This work addresses the inherent trade-off in state space models (SSMs) between expressivity and computational efficiency: unstructured transition matrices are highly expressive but computationally expensive, whereas structured matrices are efficient yet limited in capacity. To reconcile this tension, we propose Flash PD-SSM, which introduces a dynamic discrete selection mechanism that adaptively chooses among trainable structured sparse matrices at each time step. This approach maintains training efficiency while closely approximating the finite-state automaton expressivity of unstructured SSMs. Empirically, Flash PD-SSM substantially advances long-sequence modeling performance, setting a new accuracy record on multivariate time series forecasting over sequences exceeding 17,000 steps. Moreover, as a plug-and-play module, it consistently enhances performance, throughput, and memory efficiency across language tasks.

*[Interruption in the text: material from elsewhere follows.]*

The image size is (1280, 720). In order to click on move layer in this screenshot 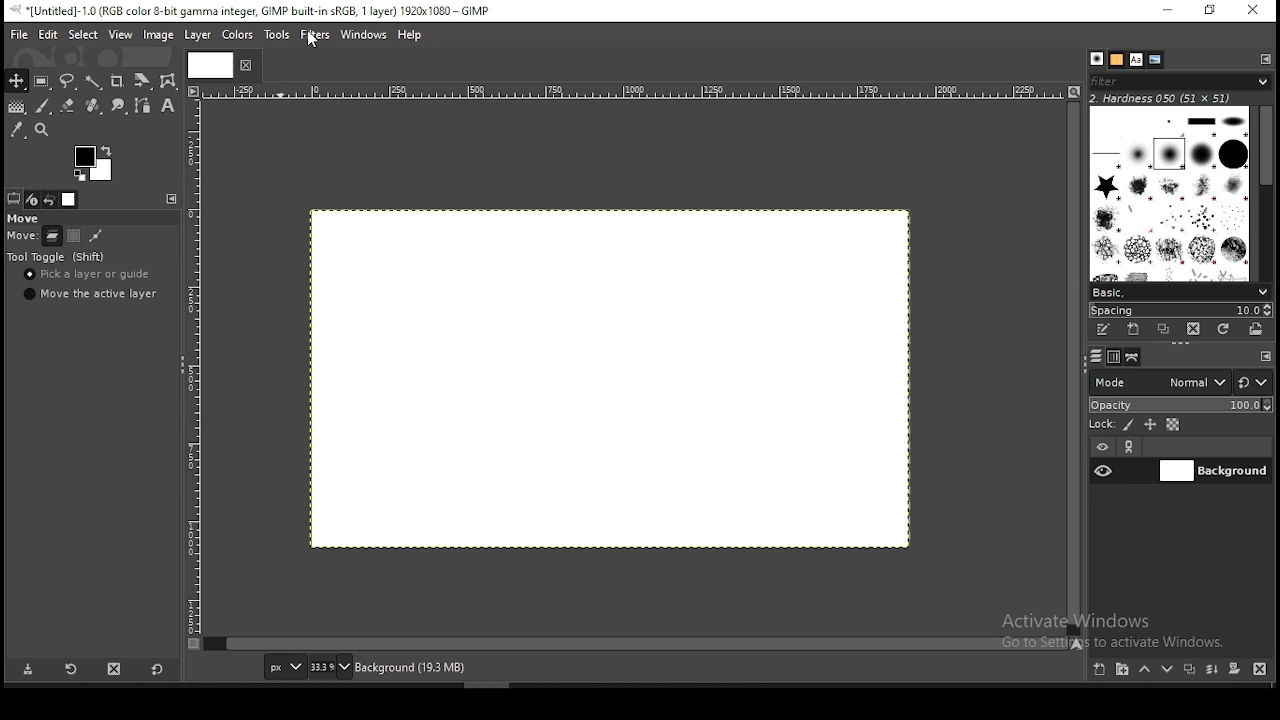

State-space models (SSMs) face a fundamental trade-off between efficiency and expressivity that is mainly dictated by the structure of the model's transition matrix. Unstructured transition matrices enable maximal expressivity, as measured by their ability to model finite-state automaton (FSA) transitions, but come at a prohibitively high compute and memory cost. In contrast, most structured transition matrix forms are highly efficient both in runtime and memory consumption, but suffer from limited expressivity. Building on recent work on structured sparse SSMs, we propose Flash PD-SSM, a novel SSM that achieves comparable throughput to widely-used structured SSMs with significantly better expressivity guarantees. Flash PD-SSM maintains a trainable set of structured sparse matrices, a single one of which is discretely selected at each time-step, enabling FSA expressiveness at the level of unstructured matrices while maintaining the efficiency required for training models at scale. First, we validate Flash PD-SSM against a suite of alternative models on synthetic mechanistic and state-tracking tasks, finding that its theoretical expressivity is achieved in practice. Second, on multivariate time-series tasks involving sequences of length over 17,000, we find that Flash PD-SSM defines a new state-of-the-art (SoTA) accuracy among competing SSM methods. Finally, we demonstrate that Flash PD-SSM is an effective drop-in replacement for hybrid LLMs, yielding improvements both in natural language state-tracking and in common language modeling scenarios. The model exhibits increased throughput and decreased memory consumption compared to SSMs widely used in frontier language models.